Summary: This post explores how to implement Retrieval-Augmented Generation (RAG) applications using Azure Cognitive Search and .NET. Learn how to create a powerful document search and Q&A system that combines the knowledge from your own data with the capabilities of large language models.
Introduction
As large language models (LLMs) like GPT-4 become increasingly powerful, developers are finding innovative ways to enhance these models with domain-specific knowledge. One of the most effective approaches is Retrieval-Augmented Generation (RAG), which combines the power of search technology with generative AI.
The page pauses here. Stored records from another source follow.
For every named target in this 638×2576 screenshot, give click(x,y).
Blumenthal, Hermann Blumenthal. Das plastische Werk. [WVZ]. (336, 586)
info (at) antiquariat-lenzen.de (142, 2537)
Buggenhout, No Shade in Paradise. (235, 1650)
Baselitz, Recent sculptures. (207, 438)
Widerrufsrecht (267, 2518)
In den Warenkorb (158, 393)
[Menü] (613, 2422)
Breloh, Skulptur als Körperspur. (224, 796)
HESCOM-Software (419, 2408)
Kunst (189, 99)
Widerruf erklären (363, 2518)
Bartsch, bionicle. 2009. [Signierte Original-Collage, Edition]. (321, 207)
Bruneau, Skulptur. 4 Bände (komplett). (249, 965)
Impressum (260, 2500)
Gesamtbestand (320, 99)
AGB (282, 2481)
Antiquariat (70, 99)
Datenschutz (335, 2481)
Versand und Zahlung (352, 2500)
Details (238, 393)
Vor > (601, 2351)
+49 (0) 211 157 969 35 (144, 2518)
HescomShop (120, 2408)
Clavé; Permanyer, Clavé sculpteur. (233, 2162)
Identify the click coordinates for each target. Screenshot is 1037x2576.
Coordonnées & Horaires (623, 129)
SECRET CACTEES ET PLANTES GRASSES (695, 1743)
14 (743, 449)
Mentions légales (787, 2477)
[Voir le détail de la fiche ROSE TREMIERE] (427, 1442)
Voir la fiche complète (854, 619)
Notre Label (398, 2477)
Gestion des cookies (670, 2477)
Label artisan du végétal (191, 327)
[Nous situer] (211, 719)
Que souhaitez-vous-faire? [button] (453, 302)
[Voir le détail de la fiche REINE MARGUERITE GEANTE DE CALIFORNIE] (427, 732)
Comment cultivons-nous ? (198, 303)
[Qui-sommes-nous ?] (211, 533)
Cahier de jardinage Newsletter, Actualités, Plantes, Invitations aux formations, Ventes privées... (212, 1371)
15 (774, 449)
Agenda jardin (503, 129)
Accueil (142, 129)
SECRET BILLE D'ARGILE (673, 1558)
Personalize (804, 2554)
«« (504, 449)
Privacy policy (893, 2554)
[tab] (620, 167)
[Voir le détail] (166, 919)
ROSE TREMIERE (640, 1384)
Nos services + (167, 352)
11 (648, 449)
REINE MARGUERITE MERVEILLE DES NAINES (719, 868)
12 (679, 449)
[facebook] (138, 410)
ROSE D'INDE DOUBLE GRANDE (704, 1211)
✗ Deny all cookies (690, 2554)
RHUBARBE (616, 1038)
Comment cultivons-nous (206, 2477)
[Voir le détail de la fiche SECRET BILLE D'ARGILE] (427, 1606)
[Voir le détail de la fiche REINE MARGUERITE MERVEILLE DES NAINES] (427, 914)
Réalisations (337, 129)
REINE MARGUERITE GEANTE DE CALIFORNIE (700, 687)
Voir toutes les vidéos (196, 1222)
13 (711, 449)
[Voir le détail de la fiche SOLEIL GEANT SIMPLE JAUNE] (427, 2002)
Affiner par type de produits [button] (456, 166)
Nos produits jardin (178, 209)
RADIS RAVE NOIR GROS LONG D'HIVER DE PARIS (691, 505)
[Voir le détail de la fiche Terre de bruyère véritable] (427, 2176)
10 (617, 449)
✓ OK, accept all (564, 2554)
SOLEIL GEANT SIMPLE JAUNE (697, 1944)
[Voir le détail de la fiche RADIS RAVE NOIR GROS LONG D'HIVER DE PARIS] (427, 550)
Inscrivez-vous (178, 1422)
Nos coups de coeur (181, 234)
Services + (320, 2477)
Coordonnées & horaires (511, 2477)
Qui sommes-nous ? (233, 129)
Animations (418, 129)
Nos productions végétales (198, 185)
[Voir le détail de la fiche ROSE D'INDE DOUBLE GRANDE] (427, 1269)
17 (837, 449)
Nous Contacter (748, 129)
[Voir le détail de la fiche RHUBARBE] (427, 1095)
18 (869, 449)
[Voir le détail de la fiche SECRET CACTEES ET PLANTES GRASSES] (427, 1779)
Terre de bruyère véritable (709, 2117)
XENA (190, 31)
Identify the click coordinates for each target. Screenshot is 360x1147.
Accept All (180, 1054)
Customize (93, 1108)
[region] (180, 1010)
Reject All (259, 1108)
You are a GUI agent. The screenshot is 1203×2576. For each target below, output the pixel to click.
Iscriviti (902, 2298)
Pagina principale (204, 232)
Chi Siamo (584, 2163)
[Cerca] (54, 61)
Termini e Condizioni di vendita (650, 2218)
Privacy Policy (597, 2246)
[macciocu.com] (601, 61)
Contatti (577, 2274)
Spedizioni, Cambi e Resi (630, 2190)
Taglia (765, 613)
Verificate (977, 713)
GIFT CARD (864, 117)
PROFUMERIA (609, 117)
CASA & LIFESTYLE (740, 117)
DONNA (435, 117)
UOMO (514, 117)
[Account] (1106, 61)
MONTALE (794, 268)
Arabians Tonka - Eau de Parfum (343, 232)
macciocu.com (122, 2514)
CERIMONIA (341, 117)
RAG addresses several key limitations of pure LLM approaches:
- Knowledge cutoff: LLMs only know information up to their training cutoff date
- Hallucinations: LLMs can sometimes generate plausible-sounding but incorrect information
- Domain-specific knowledge: Organizations need AI systems that understand their proprietary data
- Data freshness: Information changes rapidly, and models need access to the latest data
In this post, we’ll explore how to build a RAG application using Azure Cognitive Search (recently enhanced with vector search capabilities) and .NET. We’ll create a system that can ingest documents, index them for efficient retrieval, and use Azure OpenAI Service to generate accurate, contextually relevant responses based on your data.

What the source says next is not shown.